This tale grew in the telling until it became a history of the Great War of the Ring.
Foreword to the Second Edition of The Lord of the Rings (1965)
Most of the telling occurred under the shadow of World War Two (see the diagrams below). Tolkien began his sequel in the week before Christmas 1937, wrote through to around March 1938, and continued again from August through to the end of the year. He then read widely in fairy stories in preparation for a lecture on that subject delivered at St Andrews in March 1939.
He returned to his story that August, the following month Great Britain declared war on Germany, and 4 dark years later, he wrote up the St Andrews lecture into the essay On Fairy-stories. Where the third part of the lecture inquires into the “function” of fairy stories the last part of the essay asks of their “use” and adds to the answer “Recovery.” I believe this new turn of phrase and new answer are keys to Tolkien’s understanding of the relationship between the real war and his story of the legendary war.
To understand the ultimate question asked and answered in On Fairy-stories we need to make sense of the story of Rohan. Tolkien wrote up his essay in 1943, having put the story aside for over a year at the close of 1942, having just told of the breaking of Saruman’s staff and the Palantir hurled from a window in Orthanc by Wormtongue, by which he wrapped up the story in Rohan.

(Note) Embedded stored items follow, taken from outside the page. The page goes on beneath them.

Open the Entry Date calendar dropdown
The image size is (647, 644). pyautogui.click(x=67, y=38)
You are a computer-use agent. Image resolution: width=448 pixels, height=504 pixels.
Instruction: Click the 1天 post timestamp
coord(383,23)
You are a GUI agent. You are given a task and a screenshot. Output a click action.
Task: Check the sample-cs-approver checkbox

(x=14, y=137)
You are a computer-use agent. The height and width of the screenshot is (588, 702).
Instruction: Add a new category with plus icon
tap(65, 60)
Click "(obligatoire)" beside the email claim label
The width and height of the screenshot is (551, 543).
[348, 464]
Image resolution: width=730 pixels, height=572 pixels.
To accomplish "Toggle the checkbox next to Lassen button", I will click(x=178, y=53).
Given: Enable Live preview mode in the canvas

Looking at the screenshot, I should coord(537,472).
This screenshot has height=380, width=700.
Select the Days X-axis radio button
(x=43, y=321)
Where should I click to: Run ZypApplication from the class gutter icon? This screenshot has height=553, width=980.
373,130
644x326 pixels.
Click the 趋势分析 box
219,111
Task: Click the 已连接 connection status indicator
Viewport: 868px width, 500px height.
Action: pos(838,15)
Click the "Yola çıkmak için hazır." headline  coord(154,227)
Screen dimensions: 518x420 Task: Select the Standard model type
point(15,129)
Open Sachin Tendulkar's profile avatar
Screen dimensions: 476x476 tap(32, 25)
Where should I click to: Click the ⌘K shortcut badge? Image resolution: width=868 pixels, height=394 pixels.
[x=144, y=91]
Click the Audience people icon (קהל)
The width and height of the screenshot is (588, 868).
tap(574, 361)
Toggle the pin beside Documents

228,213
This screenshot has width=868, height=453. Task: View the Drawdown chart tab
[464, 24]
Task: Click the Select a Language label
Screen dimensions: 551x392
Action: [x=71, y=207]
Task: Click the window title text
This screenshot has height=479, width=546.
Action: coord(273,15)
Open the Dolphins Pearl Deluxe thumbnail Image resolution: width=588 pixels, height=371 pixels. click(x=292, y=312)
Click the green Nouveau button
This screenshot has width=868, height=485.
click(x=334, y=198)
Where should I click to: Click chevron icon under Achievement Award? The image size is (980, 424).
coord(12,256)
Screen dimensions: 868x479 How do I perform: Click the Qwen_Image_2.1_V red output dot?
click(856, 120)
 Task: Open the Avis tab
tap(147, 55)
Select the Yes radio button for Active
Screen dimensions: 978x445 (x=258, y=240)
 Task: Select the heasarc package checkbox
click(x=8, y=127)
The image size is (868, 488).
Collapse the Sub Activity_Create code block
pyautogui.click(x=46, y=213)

The story he had just told is a dramatically personalized tale of the recovery of our senses by fairy story that becomes urgent in a time of war.
Three questions of the story in Rohan:
- What is the nature of Theoden’s recovery once Gandalf has silenced Wormtongue?
- What is the difference between the spells of words cast by Wormtongue and by Saruman?
- Why does Eomer accept Aragorn’s word on the Lady but balk when he takes the Paths of the Dead?